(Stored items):
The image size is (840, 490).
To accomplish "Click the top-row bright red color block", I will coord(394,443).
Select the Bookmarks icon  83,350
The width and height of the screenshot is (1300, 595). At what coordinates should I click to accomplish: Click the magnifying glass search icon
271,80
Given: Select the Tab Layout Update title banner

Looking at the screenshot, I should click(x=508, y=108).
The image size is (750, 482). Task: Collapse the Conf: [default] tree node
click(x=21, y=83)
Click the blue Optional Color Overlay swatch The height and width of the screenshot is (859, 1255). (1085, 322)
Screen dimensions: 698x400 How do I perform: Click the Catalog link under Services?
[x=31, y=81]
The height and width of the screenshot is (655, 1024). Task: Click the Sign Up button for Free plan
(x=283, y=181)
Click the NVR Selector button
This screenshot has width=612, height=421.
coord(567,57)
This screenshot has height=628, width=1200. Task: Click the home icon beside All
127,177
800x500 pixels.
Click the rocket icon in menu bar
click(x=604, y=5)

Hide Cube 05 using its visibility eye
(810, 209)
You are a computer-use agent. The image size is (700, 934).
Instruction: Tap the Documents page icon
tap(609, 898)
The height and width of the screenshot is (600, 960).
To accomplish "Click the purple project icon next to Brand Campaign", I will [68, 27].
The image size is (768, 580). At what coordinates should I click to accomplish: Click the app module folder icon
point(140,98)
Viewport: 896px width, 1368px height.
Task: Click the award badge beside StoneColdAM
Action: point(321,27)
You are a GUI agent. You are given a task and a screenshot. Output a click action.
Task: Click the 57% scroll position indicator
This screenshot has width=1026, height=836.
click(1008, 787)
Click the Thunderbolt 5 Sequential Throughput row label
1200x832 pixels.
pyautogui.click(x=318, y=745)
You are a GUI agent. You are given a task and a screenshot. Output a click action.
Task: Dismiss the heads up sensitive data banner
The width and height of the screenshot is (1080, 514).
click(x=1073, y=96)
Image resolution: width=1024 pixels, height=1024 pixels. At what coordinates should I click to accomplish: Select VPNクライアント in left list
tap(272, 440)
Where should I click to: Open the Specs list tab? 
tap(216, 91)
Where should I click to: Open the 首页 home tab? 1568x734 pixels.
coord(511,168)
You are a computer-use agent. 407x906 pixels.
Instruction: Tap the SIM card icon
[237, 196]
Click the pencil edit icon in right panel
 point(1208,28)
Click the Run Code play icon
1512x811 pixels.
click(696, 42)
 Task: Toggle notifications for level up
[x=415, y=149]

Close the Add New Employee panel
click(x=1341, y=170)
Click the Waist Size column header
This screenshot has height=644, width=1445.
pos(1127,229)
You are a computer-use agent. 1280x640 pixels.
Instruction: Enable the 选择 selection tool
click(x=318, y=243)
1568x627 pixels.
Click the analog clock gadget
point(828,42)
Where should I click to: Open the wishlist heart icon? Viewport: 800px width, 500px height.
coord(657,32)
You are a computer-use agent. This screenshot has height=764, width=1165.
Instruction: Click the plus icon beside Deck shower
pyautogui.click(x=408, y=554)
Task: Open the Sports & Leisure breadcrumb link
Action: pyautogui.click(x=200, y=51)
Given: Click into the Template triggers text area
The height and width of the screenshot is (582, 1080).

(Exercise): Read through the data and copy every line where "agent" shows up.

(Answer section):
You are a computer-use agent. The image size is (700, 934).
You are a GUI agent. You are given a task and a screenshot. Output a click action.
You are a GUI agent. You are given a task and a screenshot. Output a click action.
You are a computer-use agent. 407x906 pixels.
You are a computer-use agent. 1280x640 pixels.
You are a computer-use agent. This screenshot has height=764, width=1165.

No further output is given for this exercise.